The Godfather had a phenomenal sequel just two years on from its release, with The Godfather Part II effectively continuing the story, with Michael having taken over running the family from his father, Vito, while Vito remains in the story thanks to flashbacks showing how he arrived in America and began the whole crime family. It’s not hard to call The Godfather Part II as good as, or maybe even better than, The Godfather, so it’s not included below, and consider it getting name-dropped here something of an honorable mention. The following movies might well be greater than The Godfather, at least when you judge them (and The Godfather) as dramas. The Godfather is a crime movie alongside being a drama, which maybe complicates things a little, but since the family drama side of things is emphasized throughout the film, it feels worth calling it a drama, too. The movies below are also primarily dramas, one being purely so, the second being a drama and a war movie simultaneously, and the final movie mentioned has some crime elements, but primarily exists within the drama genre.

3

‘Citizen Kane’ (1941)

Orson Welles as Charles Foster Kane smiling widely in Citizen Kane
Orson Welles as Charles Foster Kane smiling widely in Citizen Kane
Image via RKO Radio Pictures

Like The Godfather, Citizen Kane is one of those potentially boring picks when it comes to singling out the best movies of all time. It’s got the historical value on its side. If the history of cinema can be seen as starting around the beginning of the 20th century, and is therefore currently a bit over 120 years old, then Citizen Kane was released within the first third of cinema’s history. Naturally, as more time passes, it’ll feel comparatively even earlier, within cinema’s timeframe, unless people just stop making and watching movies altogether, for whatever reason. Anyway, it’s not old enough to have outright invented/defined how movies should be written, edited, and acted, and all that, but it did push all those things to new heights, and did so within one remarkably forward-thinking film. And what Citizen Kane has to offer nowadays is still immense, even if the more revolutionary things it did are a little easier to take for granted, or at least not get entirely blown away by. Such is the case when you watch something undeniably influential many years on from when it first came out.
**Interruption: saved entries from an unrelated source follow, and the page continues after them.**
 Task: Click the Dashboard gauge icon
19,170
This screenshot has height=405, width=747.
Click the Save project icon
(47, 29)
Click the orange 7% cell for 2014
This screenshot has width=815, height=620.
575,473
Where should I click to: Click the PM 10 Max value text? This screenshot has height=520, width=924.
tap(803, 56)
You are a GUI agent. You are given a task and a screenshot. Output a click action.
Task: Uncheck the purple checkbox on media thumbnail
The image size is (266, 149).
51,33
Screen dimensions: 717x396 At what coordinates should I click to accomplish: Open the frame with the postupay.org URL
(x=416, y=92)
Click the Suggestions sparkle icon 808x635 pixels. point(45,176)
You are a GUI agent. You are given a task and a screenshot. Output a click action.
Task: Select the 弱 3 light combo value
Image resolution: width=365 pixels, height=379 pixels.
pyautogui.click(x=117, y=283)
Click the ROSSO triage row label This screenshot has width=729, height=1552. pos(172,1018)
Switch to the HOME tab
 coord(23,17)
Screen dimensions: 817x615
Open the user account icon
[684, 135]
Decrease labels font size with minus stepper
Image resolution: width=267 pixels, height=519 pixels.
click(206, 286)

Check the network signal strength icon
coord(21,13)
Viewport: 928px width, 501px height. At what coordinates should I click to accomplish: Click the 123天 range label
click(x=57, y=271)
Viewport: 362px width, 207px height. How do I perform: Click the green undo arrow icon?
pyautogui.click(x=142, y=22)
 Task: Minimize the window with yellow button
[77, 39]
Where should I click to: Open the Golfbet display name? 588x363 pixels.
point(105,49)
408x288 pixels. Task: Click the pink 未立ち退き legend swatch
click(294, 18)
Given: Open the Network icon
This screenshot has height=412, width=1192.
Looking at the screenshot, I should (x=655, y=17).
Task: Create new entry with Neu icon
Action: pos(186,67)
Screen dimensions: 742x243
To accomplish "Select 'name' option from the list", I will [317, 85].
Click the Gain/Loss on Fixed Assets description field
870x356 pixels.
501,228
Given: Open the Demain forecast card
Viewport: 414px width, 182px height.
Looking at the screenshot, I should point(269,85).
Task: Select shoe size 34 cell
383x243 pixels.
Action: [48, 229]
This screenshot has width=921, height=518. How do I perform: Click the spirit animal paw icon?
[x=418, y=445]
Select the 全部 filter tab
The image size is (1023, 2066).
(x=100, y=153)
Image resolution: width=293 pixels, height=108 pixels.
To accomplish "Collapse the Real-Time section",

Citizen Kane is also still easy to appreciate for how it was technically so masterful, especially when you compare it to other movies made around the same time.

A man named Charles Foster Kane is at the center of Citizen Kane, but also, he dies right at the start of the movie. And he says one word before he croaks, and the whole ordeal of finding out what that word meant involves talking to various people who knew Kane when he was alive, which leads to a series of flashbacks that paint an almost-complete (but never entirely finished) portrait of who he was. The mystery hook is a pretty effective one, though Citizen Kane does inevitably function mostly as a drama, and a character study, feeling a little like a biographical movie but not about an actual person… for the most part. William Randolph Hearst, the newspaper publisher, is someone whose life is reflected by Kane’s, and Hearst was not too pleased about the whole thing, to say the least, owing to how flawed and troubled the central character of Citizen Kane is. But hey, as long as you’re not Hearst, it makes for a compelling drama, and the movie’s also still easy to appreciate for how it was technically so masterful, especially when you compare it to other movies made around – or a little before – the same time.

2

‘Ran’ (1985)

It feels right to mention Ran when talking about dramas that might well top The Godfather because it’s also, at its core, something of a family drama. The question of succession weighs heavily on the mind of Vito Corleone in that first movie, and it’s also what drives the conflict in Ran. It’s an epic movie about a warlord in the 1500s who has three sons, and needs to decide what to do with the kingdom he reigns over. He attempts to abdicate and gives the most to his eldest son, unsurprisingly, and then hopes his second and third sons will cooperate and be at ease with “technically” being given less. You’d expect there’s enough to go around, and the family could remain powerful no matter what, but that would make for a pretty boring story, and also, that might well go against human nature. It’s King Lear, essentially, but not a direct adaptation of that Shakespeare play, more just a way of recontextualizing the core premise, a little like how Succession, the TV series, does King Lear, but in a modern context and with a good deal of dark humor and satire alongside all the tragedy and drama.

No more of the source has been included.